I wanted to post this mainly because the google info I found wasn’t that great. So - a couple of things that are quirky about NetworkViewIds and RPCs.
An RPC will accept an array of NetworkViewIDs and silently resolve every id in that array to 0. This means that if you do a NetworkView.Find() in the receiving RPC you will either get back the wrong NetworkView or an exception is thrown by the engine that you can’t catch.
If a NetworkPlayer is the server and you attempt to call an RPC using the overload that takes a NetworkPlayer argument and that argument is the server then the engine throws an exception claiming that the given NetworkPlayer is not connected to the server.
The server instance isn’t really a NetworkPlayer and I think internally the ViewId is disgarded. It’s a bit silly to send data over the network if it’s destination is the same instance as the sender.
Are you testing this in both authoritative and non-auth setups ?
The second instance came up when setting up a multiplayer level. So I had something like this:
if (Network.isServer)
{
foreach (NetworkPlayer player in connectedPlayers)
{
networkView.RPC("DoPlayerSpecificStuff", player, somePlayerSpecificArg);
}
}
This didn’t work and required a secondary check of
if (player != networkView.owner)
{
networkView.RPC(....);
}
in order to skip the RPC call if the currently enumerated NetworkPlayer is the server’s.
So - a fringe case but something that I felt was worth bringing up.
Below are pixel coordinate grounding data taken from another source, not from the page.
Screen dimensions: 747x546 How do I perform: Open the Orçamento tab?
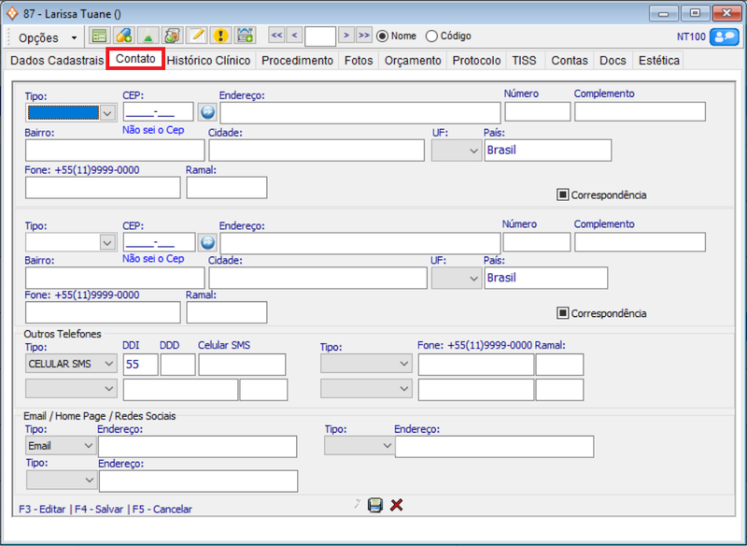[x=413, y=60]
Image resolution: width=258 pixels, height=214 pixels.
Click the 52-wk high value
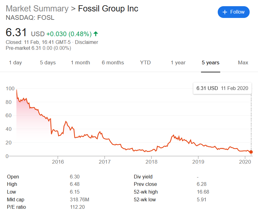tap(203, 192)
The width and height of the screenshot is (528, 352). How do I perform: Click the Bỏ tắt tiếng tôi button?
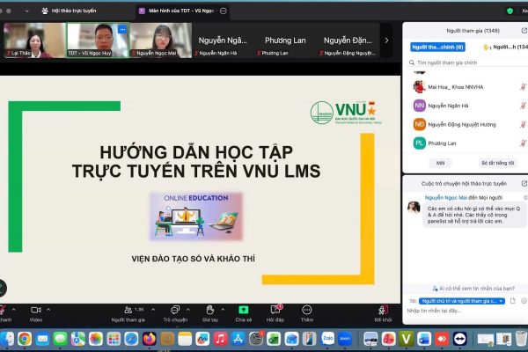click(496, 163)
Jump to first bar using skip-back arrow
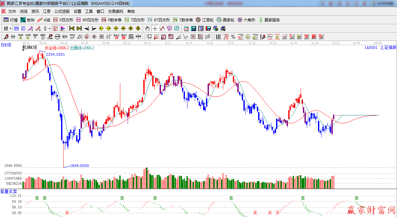 tap(72, 28)
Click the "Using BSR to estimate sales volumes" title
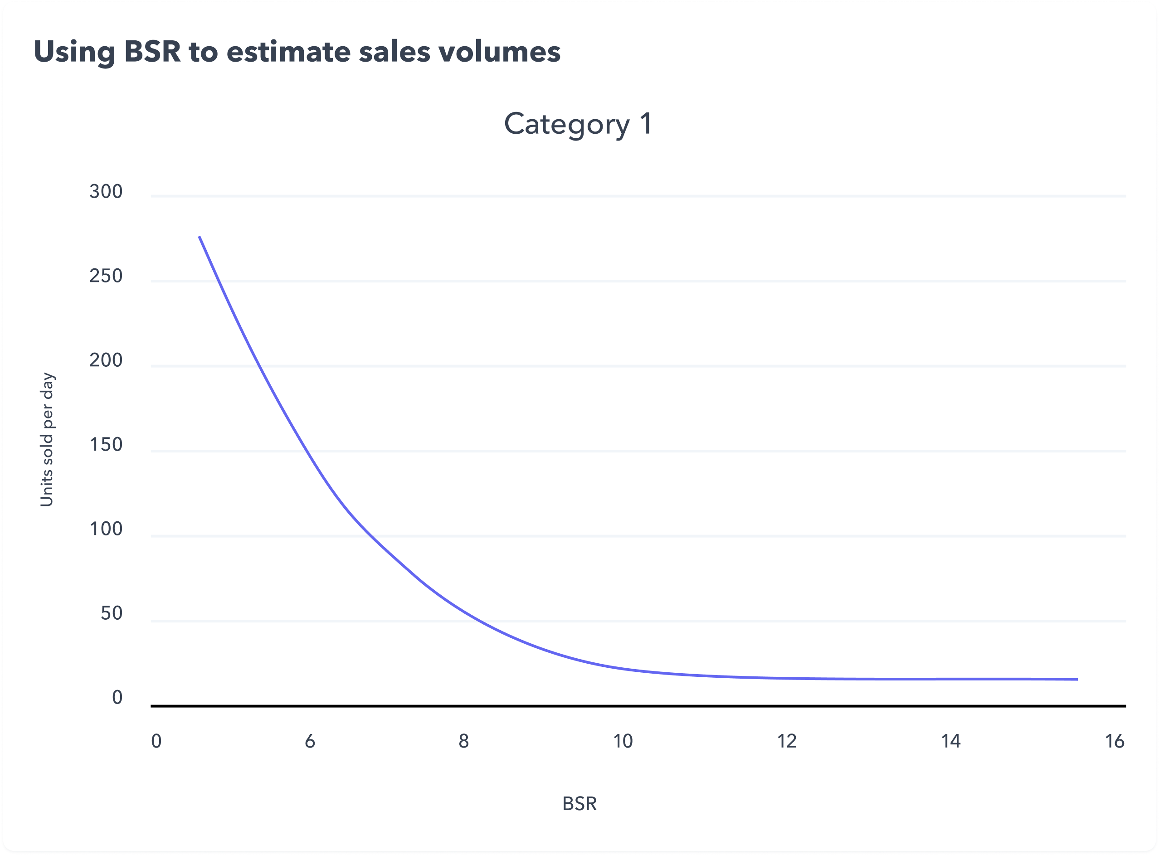The width and height of the screenshot is (1159, 855). (x=297, y=52)
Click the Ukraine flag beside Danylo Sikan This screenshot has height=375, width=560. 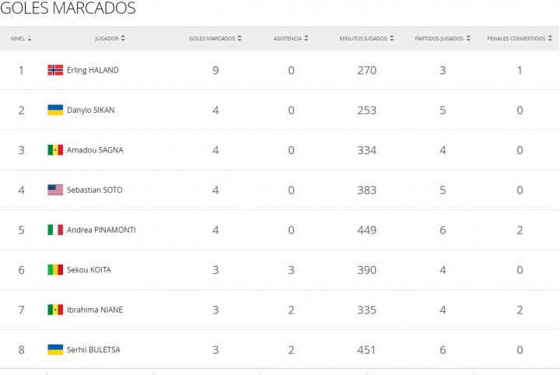click(x=55, y=110)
Another point I forgot to mention. NetworkView.Find() seems to throw an exception if the object with the given id is disabled. Not finding the object would seem consistent with GameObject.Find() but it’s not explicitly stated in the documentation for NetworkView.Find() and the uncatchable exception is a bummer. (I found this accidentally due to the first point because id 0 is disabled in my scene at the time that code is run.)
Here’s another one that I can’t confirm 100%, so if anyone else has seen this before feel free to post here.
If multiple GameObjects are going to send an RPC to a specific NetworkView in a given frame and the receiving GameObject is destroyed in the middle of that processing then null checks will return false (GO is not null - my guess is because Destroy calls aren’t fully processed until the end of the current frame) but the RPC will fail stating that no object with the appropriate NetworkViewID could be found. So it appears that the GameObject isn’t completely gone but its NetworkView has been removed. In my tests this seemed to really be a matter of timing and was compounded when the number of GameObjects attempting to send RPCs was increased (ie - it almost never happened with 1 but happened fairly regular with 5-10). My solution was to move the GameObject out of the frustum and wait a small amount of time before destroying the object to ensure that the RPCs were all received. Dirty, but it worked.